What to produce:
Please reproduce each of the following entries exactly.

Supplied entries START

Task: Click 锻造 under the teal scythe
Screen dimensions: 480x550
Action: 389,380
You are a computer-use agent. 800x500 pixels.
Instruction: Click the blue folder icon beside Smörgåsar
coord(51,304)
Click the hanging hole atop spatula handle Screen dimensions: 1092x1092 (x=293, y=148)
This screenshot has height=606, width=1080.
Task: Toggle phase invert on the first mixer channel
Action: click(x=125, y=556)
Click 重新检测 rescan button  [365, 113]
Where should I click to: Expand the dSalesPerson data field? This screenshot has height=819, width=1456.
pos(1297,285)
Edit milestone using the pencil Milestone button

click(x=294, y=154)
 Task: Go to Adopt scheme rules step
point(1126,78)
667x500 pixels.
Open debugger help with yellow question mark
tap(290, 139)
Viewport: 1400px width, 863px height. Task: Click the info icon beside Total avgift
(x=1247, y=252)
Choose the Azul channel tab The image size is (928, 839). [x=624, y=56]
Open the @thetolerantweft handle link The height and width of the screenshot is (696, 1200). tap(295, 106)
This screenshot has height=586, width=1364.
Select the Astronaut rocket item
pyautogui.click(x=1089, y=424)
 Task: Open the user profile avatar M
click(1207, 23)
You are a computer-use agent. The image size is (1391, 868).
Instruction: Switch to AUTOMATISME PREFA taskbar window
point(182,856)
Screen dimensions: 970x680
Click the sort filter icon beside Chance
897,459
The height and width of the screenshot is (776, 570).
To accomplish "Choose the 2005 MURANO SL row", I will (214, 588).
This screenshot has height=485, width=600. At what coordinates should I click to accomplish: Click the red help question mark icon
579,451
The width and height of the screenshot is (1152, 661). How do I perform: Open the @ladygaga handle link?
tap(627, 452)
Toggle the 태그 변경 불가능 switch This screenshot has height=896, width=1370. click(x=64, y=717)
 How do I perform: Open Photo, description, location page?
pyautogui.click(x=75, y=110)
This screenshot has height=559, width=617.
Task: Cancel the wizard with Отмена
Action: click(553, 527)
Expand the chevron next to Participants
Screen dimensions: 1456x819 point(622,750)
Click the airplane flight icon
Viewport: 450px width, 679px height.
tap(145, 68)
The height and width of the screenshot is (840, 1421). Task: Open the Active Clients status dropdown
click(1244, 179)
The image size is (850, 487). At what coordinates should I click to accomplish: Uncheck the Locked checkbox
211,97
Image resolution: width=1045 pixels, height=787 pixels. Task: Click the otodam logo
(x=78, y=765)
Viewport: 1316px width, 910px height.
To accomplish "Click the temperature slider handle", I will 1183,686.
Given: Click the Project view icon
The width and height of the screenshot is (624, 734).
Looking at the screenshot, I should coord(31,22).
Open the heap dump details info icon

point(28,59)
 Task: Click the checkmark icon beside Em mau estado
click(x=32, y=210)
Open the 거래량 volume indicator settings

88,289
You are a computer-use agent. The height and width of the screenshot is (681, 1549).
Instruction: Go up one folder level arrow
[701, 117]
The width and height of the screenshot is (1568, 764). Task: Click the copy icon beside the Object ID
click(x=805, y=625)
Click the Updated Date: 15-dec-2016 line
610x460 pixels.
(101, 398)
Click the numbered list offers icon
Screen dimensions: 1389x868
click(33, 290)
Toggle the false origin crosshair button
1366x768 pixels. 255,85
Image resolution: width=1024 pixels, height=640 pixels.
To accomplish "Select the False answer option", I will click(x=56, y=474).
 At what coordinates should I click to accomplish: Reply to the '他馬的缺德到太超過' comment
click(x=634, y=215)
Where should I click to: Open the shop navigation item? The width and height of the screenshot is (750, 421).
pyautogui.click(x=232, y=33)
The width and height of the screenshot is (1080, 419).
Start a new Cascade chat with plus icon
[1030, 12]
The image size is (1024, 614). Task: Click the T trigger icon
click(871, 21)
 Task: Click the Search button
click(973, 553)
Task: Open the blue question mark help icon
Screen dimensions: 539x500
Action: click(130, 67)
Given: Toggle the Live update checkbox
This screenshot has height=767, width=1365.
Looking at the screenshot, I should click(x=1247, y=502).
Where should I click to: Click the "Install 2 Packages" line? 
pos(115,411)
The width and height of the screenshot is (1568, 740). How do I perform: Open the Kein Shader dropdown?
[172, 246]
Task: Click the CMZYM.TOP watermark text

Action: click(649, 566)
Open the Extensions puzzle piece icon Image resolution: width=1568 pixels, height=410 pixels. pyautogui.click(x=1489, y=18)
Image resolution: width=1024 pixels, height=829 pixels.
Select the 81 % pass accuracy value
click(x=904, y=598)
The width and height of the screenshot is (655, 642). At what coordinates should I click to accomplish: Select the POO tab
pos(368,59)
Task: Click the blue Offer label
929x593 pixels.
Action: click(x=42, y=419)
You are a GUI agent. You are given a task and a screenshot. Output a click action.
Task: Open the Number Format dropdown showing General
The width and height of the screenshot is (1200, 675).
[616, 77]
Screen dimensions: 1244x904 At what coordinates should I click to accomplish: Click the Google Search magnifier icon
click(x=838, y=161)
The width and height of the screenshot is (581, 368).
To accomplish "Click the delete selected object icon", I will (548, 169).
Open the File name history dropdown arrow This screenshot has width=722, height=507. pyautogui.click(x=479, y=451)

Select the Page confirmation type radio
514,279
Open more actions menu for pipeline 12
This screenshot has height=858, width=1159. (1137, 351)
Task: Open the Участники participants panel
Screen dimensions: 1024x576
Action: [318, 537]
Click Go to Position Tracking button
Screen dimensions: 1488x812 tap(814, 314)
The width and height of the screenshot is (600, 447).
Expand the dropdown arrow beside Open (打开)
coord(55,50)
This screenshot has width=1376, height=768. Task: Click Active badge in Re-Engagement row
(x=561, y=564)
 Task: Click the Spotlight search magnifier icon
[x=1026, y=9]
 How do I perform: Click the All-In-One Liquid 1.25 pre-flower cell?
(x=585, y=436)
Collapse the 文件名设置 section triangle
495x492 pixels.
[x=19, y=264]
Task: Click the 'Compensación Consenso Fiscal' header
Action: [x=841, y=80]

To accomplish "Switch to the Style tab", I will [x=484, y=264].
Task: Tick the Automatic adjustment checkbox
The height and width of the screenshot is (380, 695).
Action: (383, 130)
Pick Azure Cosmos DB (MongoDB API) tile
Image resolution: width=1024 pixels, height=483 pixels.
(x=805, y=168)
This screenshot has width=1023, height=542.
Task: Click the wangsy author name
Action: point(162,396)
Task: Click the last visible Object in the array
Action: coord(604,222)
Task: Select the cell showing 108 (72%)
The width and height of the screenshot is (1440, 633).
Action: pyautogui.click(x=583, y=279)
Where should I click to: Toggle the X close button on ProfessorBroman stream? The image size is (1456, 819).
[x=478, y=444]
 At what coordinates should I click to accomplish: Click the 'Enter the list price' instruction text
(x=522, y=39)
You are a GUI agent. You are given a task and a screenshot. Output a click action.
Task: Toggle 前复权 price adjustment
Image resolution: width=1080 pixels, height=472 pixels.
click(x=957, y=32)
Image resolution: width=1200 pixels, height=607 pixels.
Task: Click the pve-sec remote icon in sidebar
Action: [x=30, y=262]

Supplied entries END

Your response:
Task: Click 锻造 under the teal scythe
Screen dimensions: 480x550
Action: 389,380
You are a computer-use agent. 800x500 pixels.
Instruction: Click the blue folder icon beside Smörgåsar
coord(51,304)
Click the hanging hole atop spatula handle Screen dimensions: 1092x1092 (x=293, y=148)
This screenshot has height=606, width=1080.
Task: Toggle phase invert on the first mixer channel
Action: click(x=125, y=556)
Click 重新检测 rescan button  [365, 113]
Where should I click to: Expand the dSalesPerson data field? This screenshot has height=819, width=1456.
pos(1297,285)
Edit milestone using the pencil Milestone button

click(x=294, y=154)
 Task: Go to Adopt scheme rules step
point(1126,78)
667x500 pixels.
Open debugger help with yellow question mark
tap(290, 139)
Viewport: 1400px width, 863px height. Task: Click the info icon beside Total avgift
(x=1247, y=252)
Choose the Azul channel tab The image size is (928, 839). [x=624, y=56]
Open the @thetolerantweft handle link The height and width of the screenshot is (696, 1200). tap(295, 106)
This screenshot has height=586, width=1364.
Select the Astronaut rocket item
pyautogui.click(x=1089, y=424)
 Task: Open the user profile avatar M
click(1207, 23)
You are a computer-use agent. The image size is (1391, 868).
Instruction: Switch to AUTOMATISME PREFA taskbar window
point(182,856)
Screen dimensions: 970x680
Click the sort filter icon beside Chance
897,459
The height and width of the screenshot is (776, 570).
To accomplish "Choose the 2005 MURANO SL row", I will (214, 588).
This screenshot has height=485, width=600. At what coordinates should I click to accomplish: Click the red help question mark icon
579,451
The width and height of the screenshot is (1152, 661). How do I perform: Open the @ladygaga handle link?
tap(627, 452)
Toggle the 태그 변경 불가능 switch This screenshot has height=896, width=1370. click(x=64, y=717)
 How do I perform: Open Photo, description, location page?
pyautogui.click(x=75, y=110)
This screenshot has height=559, width=617.
Task: Cancel the wizard with Отмена
Action: click(553, 527)
Expand the chevron next to Participants
Screen dimensions: 1456x819 point(622,750)
Click the airplane flight icon
Viewport: 450px width, 679px height.
tap(145, 68)
The height and width of the screenshot is (840, 1421). Task: Open the Active Clients status dropdown
click(1244, 179)
The image size is (850, 487). At what coordinates should I click to accomplish: Uncheck the Locked checkbox
211,97
Image resolution: width=1045 pixels, height=787 pixels. Task: Click the otodam logo
(x=78, y=765)
Viewport: 1316px width, 910px height.
To accomplish "Click the temperature slider handle", I will 1183,686.
Given: Click the Project view icon
The width and height of the screenshot is (624, 734).
Looking at the screenshot, I should coord(31,22).
Open the heap dump details info icon

point(28,59)
 Task: Click the checkmark icon beside Em mau estado
click(x=32, y=210)
Open the 거래량 volume indicator settings

88,289
You are a computer-use agent. The height and width of the screenshot is (681, 1549).
Instruction: Go up one folder level arrow
[701, 117]
The width and height of the screenshot is (1568, 764). Task: Click the copy icon beside the Object ID
click(x=805, y=625)
Click the Updated Date: 15-dec-2016 line
610x460 pixels.
(101, 398)
Click the numbered list offers icon
Screen dimensions: 1389x868
click(33, 290)
Toggle the false origin crosshair button
1366x768 pixels. 255,85
Image resolution: width=1024 pixels, height=640 pixels.
To accomplish "Select the False answer option", I will click(x=56, y=474).
 At what coordinates should I click to accomplish: Reply to the '他馬的缺德到太超過' comment
click(x=634, y=215)
Where should I click to: Open the shop navigation item? The width and height of the screenshot is (750, 421).
pyautogui.click(x=232, y=33)
The width and height of the screenshot is (1080, 419).
Start a new Cascade chat with plus icon
[1030, 12]
The image size is (1024, 614). Task: Click the T trigger icon
click(871, 21)
 Task: Click the Search button
click(973, 553)
Task: Open the blue question mark help icon
Screen dimensions: 539x500
Action: click(130, 67)
Given: Toggle the Live update checkbox
This screenshot has height=767, width=1365.
Looking at the screenshot, I should click(x=1247, y=502).
Where should I click to: Click the "Install 2 Packages" line? 
pos(115,411)
The width and height of the screenshot is (1568, 740). How do I perform: Open the Kein Shader dropdown?
[172, 246]
Task: Click the CMZYM.TOP watermark text

Action: click(649, 566)
Open the Extensions puzzle piece icon Image resolution: width=1568 pixels, height=410 pixels. pyautogui.click(x=1489, y=18)
Image resolution: width=1024 pixels, height=829 pixels.
Select the 81 % pass accuracy value
click(x=904, y=598)
The width and height of the screenshot is (655, 642). At what coordinates should I click to accomplish: Select the POO tab
pos(368,59)
Task: Click the blue Offer label
929x593 pixels.
Action: click(x=42, y=419)
You are a GUI agent. You are given a task and a screenshot. Output a click action.
Task: Open the Number Format dropdown showing General
The width and height of the screenshot is (1200, 675).
[616, 77]
Screen dimensions: 1244x904 At what coordinates should I click to accomplish: Click the Google Search magnifier icon
click(x=838, y=161)
The width and height of the screenshot is (581, 368).
To accomplish "Click the delete selected object icon", I will (548, 169).
Open the File name history dropdown arrow This screenshot has width=722, height=507. pyautogui.click(x=479, y=451)

Select the Page confirmation type radio
514,279
Open more actions menu for pipeline 12
This screenshot has height=858, width=1159. (1137, 351)
Task: Open the Участники participants panel
Screen dimensions: 1024x576
Action: [318, 537]
Click Go to Position Tracking button
Screen dimensions: 1488x812 tap(814, 314)
The width and height of the screenshot is (600, 447).
Expand the dropdown arrow beside Open (打开)
coord(55,50)
This screenshot has width=1376, height=768. Task: Click Active badge in Re-Engagement row
(x=561, y=564)
 Task: Click the Spotlight search magnifier icon
[x=1026, y=9]
 How do I perform: Click the All-In-One Liquid 1.25 pre-flower cell?
(x=585, y=436)
Collapse the 文件名设置 section triangle
495x492 pixels.
[x=19, y=264]
Task: Click the 'Compensación Consenso Fiscal' header
Action: [x=841, y=80]

To accomplish "Switch to the Style tab", I will [x=484, y=264].
Task: Tick the Automatic adjustment checkbox
The height and width of the screenshot is (380, 695).
Action: (383, 130)
Pick Azure Cosmos DB (MongoDB API) tile
Image resolution: width=1024 pixels, height=483 pixels.
(x=805, y=168)
This screenshot has width=1023, height=542.
Task: Click the wangsy author name
Action: point(162,396)
Task: Click the last visible Object in the array
Action: coord(604,222)
Task: Select the cell showing 108 (72%)
The width and height of the screenshot is (1440, 633).
Action: pyautogui.click(x=583, y=279)
Where should I click to: Toggle the X close button on ProfessorBroman stream? The image size is (1456, 819).
[x=478, y=444]
 At what coordinates should I click to accomplish: Click the 'Enter the list price' instruction text
(x=522, y=39)
You are a GUI agent. You are given a task and a screenshot. Output a click action.
Task: Toggle 前复权 price adjustment
Image resolution: width=1080 pixels, height=472 pixels.
click(x=957, y=32)
Image resolution: width=1200 pixels, height=607 pixels.
Task: Click the pve-sec remote icon in sidebar
Action: [x=30, y=262]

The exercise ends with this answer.